**Instruction:** Will you reproduce all of the data below word for word, leaving the pictures out?

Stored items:
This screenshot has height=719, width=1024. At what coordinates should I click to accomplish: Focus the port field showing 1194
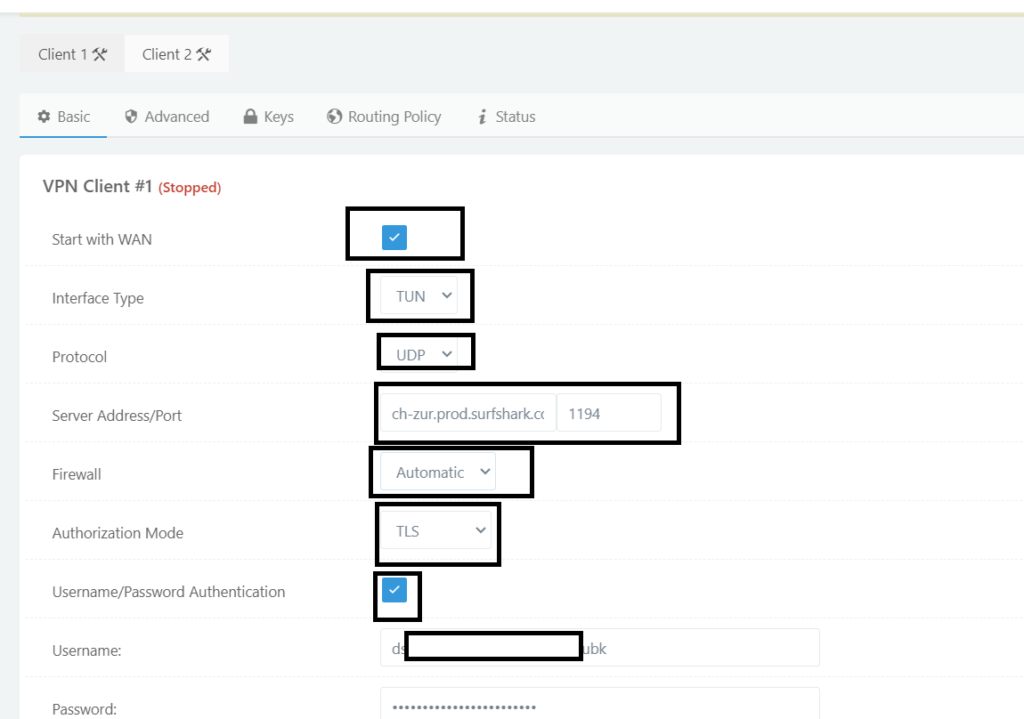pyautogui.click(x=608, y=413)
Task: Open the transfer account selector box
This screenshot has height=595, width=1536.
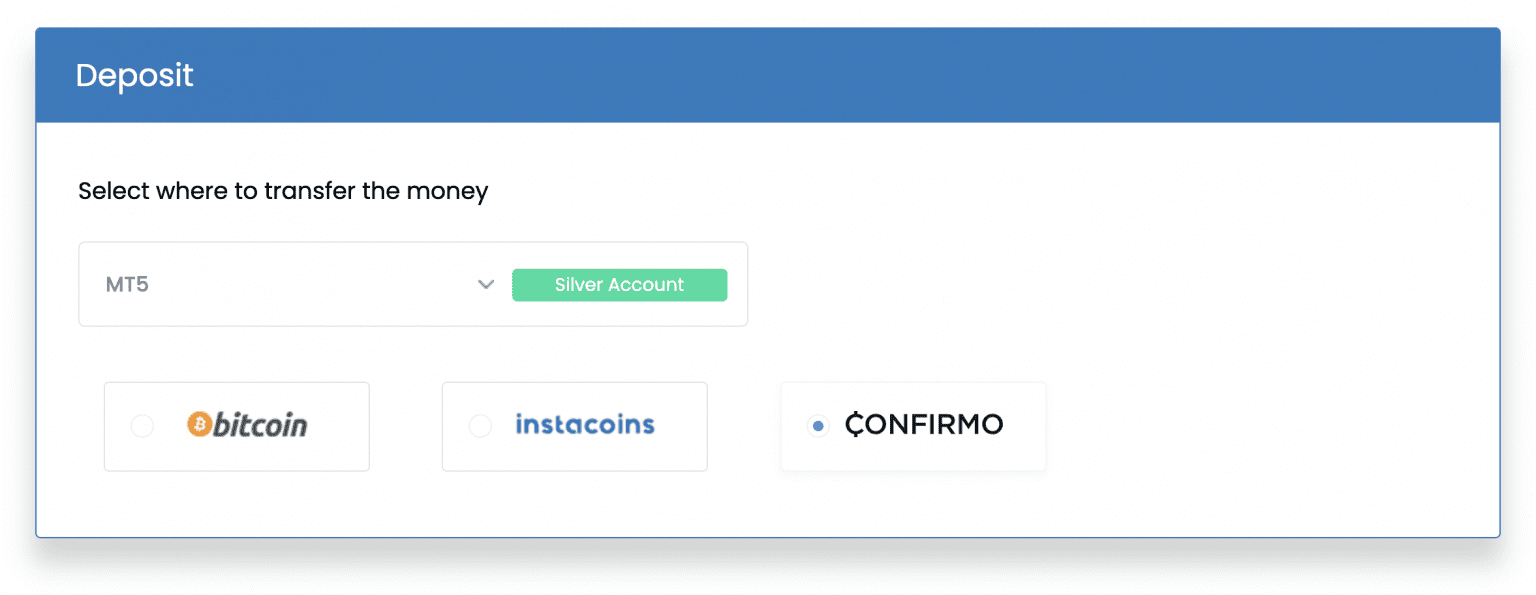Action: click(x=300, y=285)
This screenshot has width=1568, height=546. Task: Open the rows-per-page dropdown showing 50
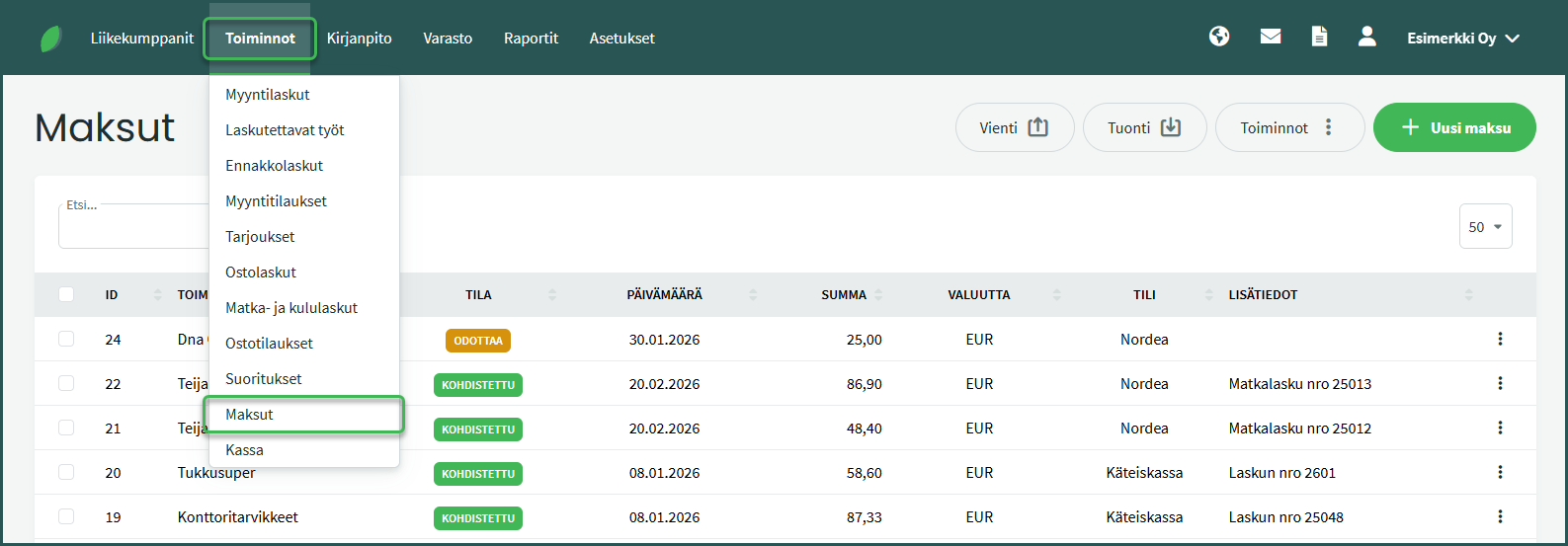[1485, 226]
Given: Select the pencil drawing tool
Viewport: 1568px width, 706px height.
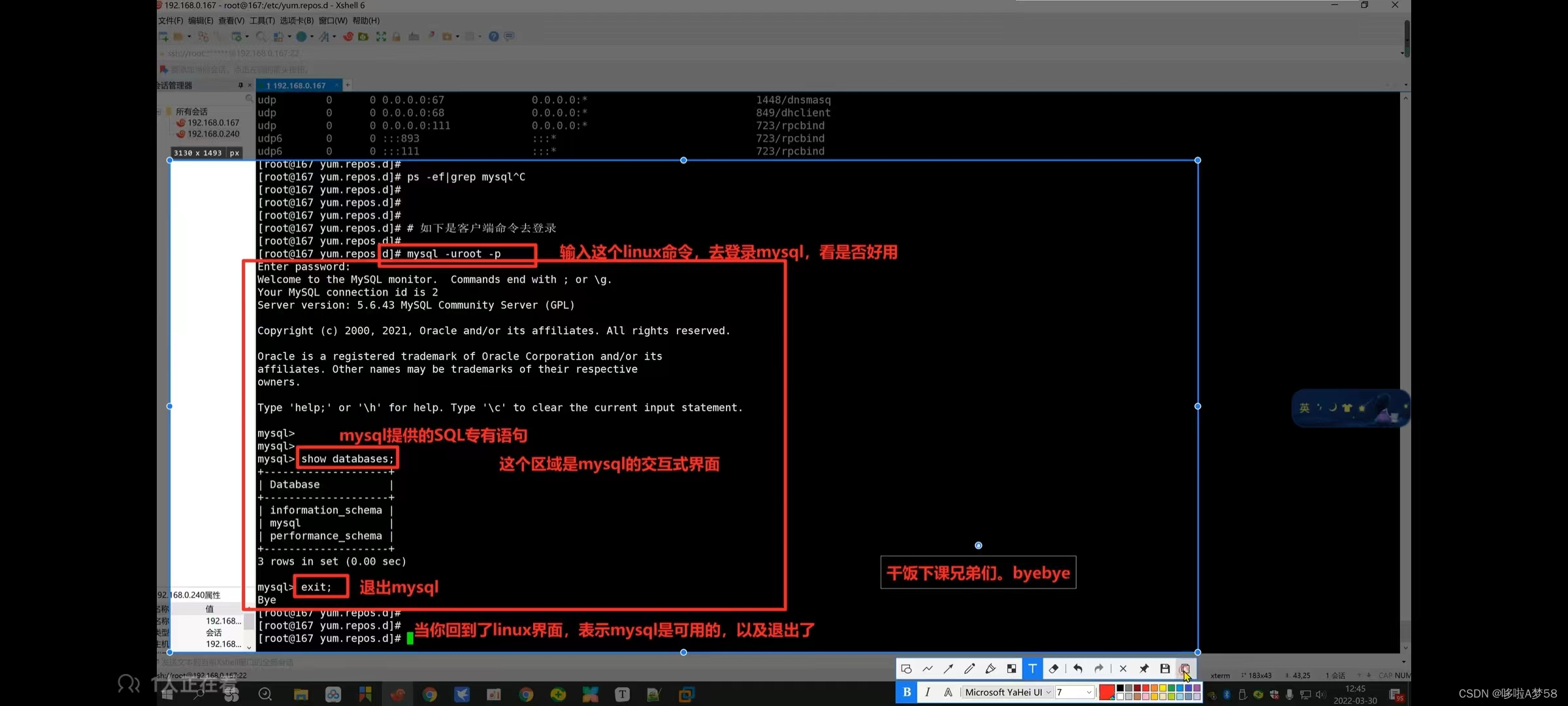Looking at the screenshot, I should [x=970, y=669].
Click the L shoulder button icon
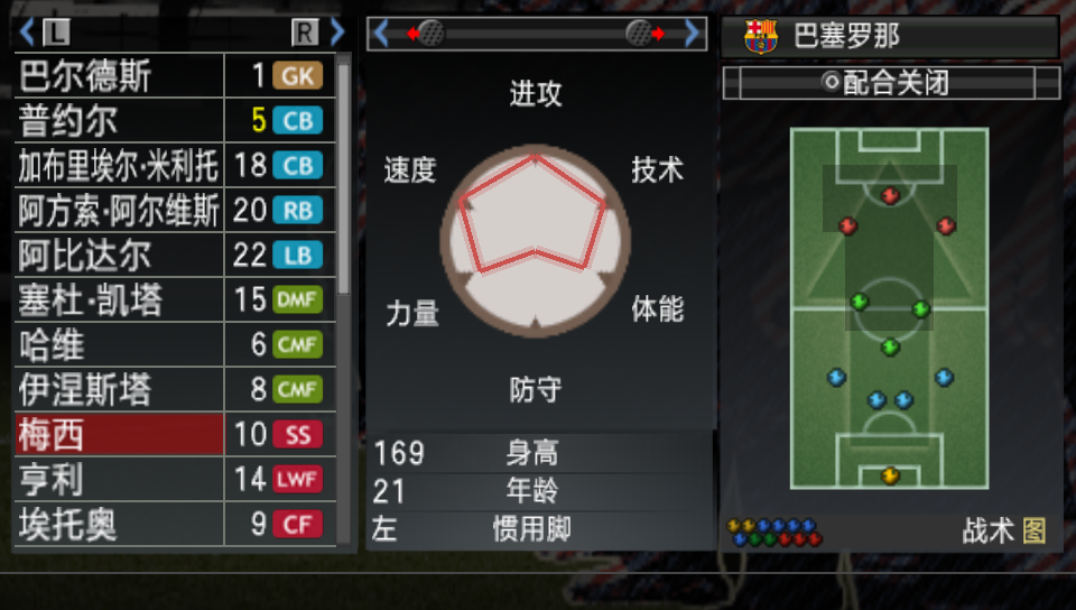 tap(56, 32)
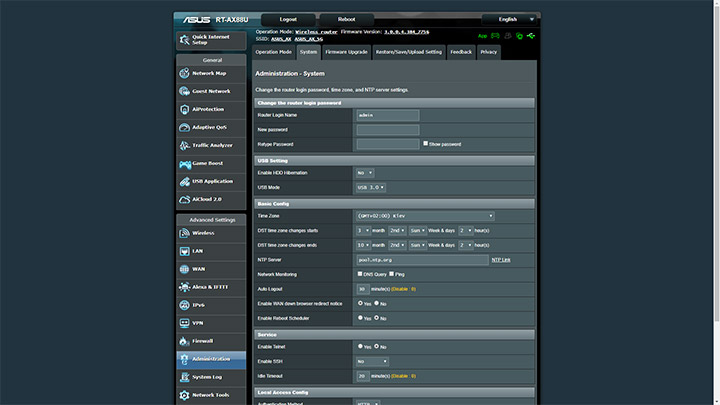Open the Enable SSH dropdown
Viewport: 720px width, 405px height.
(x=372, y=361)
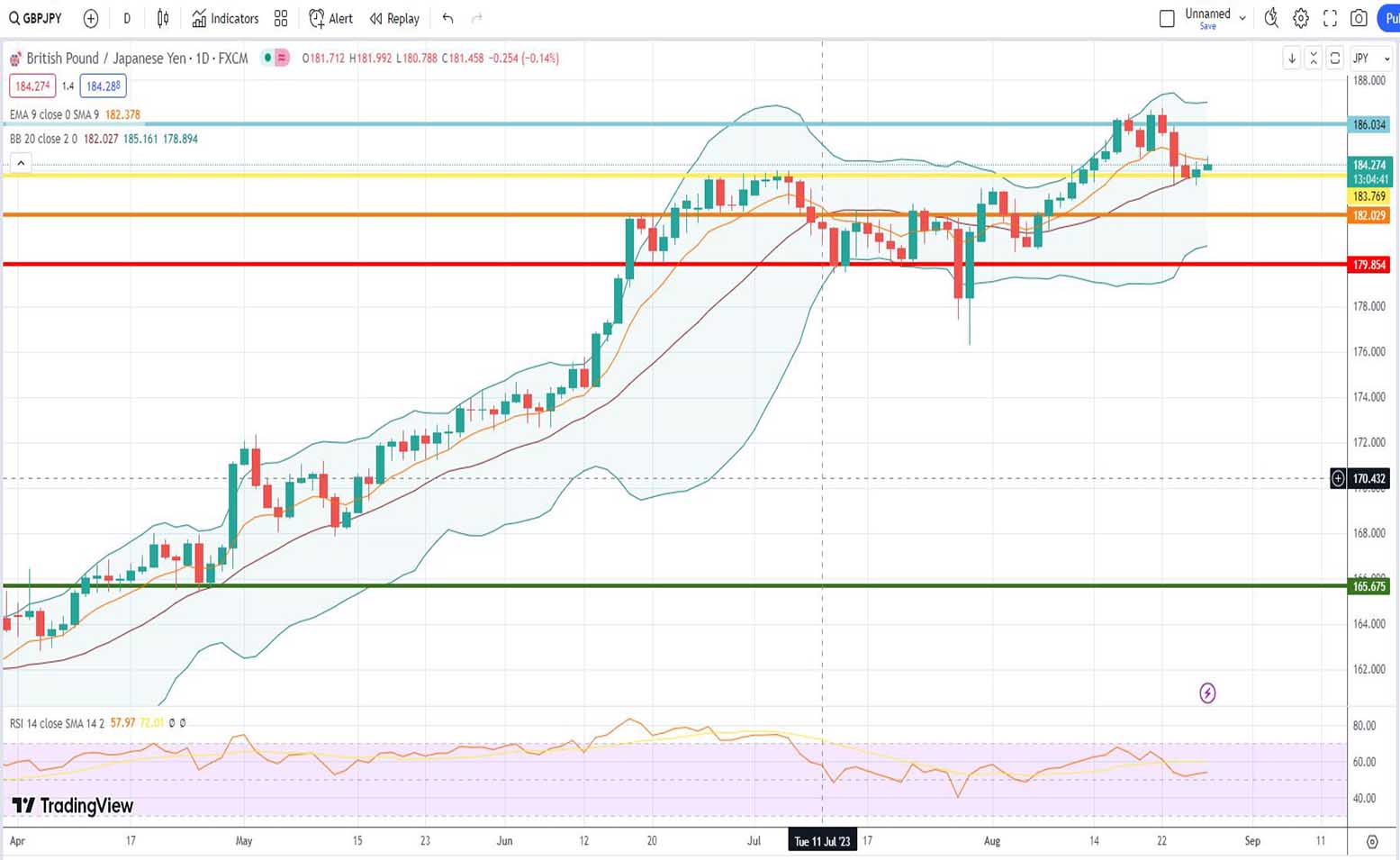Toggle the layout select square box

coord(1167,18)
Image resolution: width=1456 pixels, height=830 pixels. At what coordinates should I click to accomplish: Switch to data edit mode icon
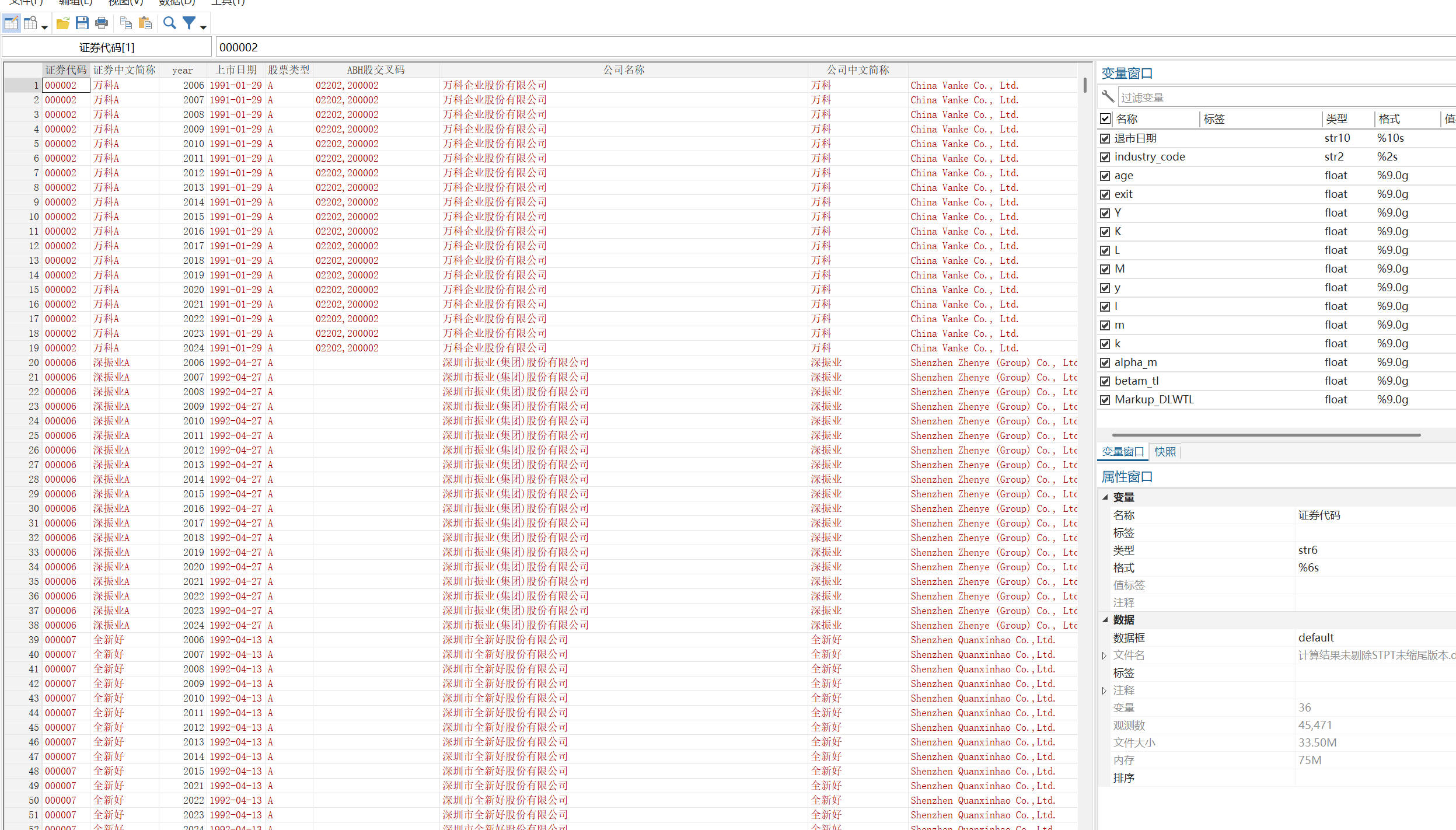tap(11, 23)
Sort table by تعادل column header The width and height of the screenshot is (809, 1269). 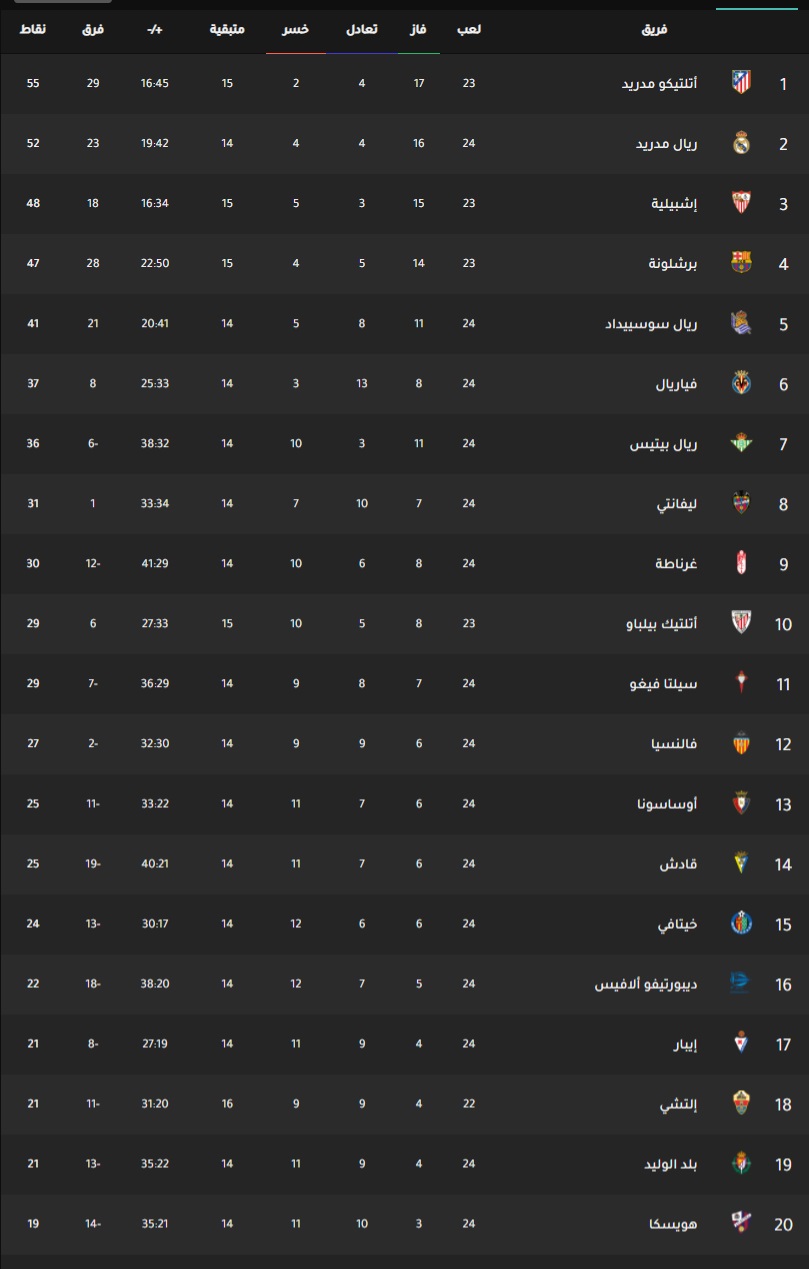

**Final result:**
This screenshot has height=719, width=1024. At what coordinates should I click to accomplish: Focus the port field showing 1194
pyautogui.click(x=608, y=413)
Task: Open the transfer account selector box
This screenshot has height=595, width=1536.
Action: click(x=300, y=285)
This screenshot has width=1568, height=546. Task: Open the rows-per-page dropdown showing 50
[1485, 226]
Given: Select the pencil drawing tool
Viewport: 1568px width, 706px height.
Looking at the screenshot, I should [x=970, y=669].
Click the L shoulder button icon
 tap(56, 32)
Open the Enable SSH dropdown
Viewport: 720px width, 405px height.
(x=372, y=361)
Toggle the layout select square box

coord(1167,18)
Image resolution: width=1456 pixels, height=830 pixels. At what coordinates should I click to accomplish: Switch to data edit mode icon
tap(11, 23)
Sort table by تعادل column header The width and height of the screenshot is (809, 1269). 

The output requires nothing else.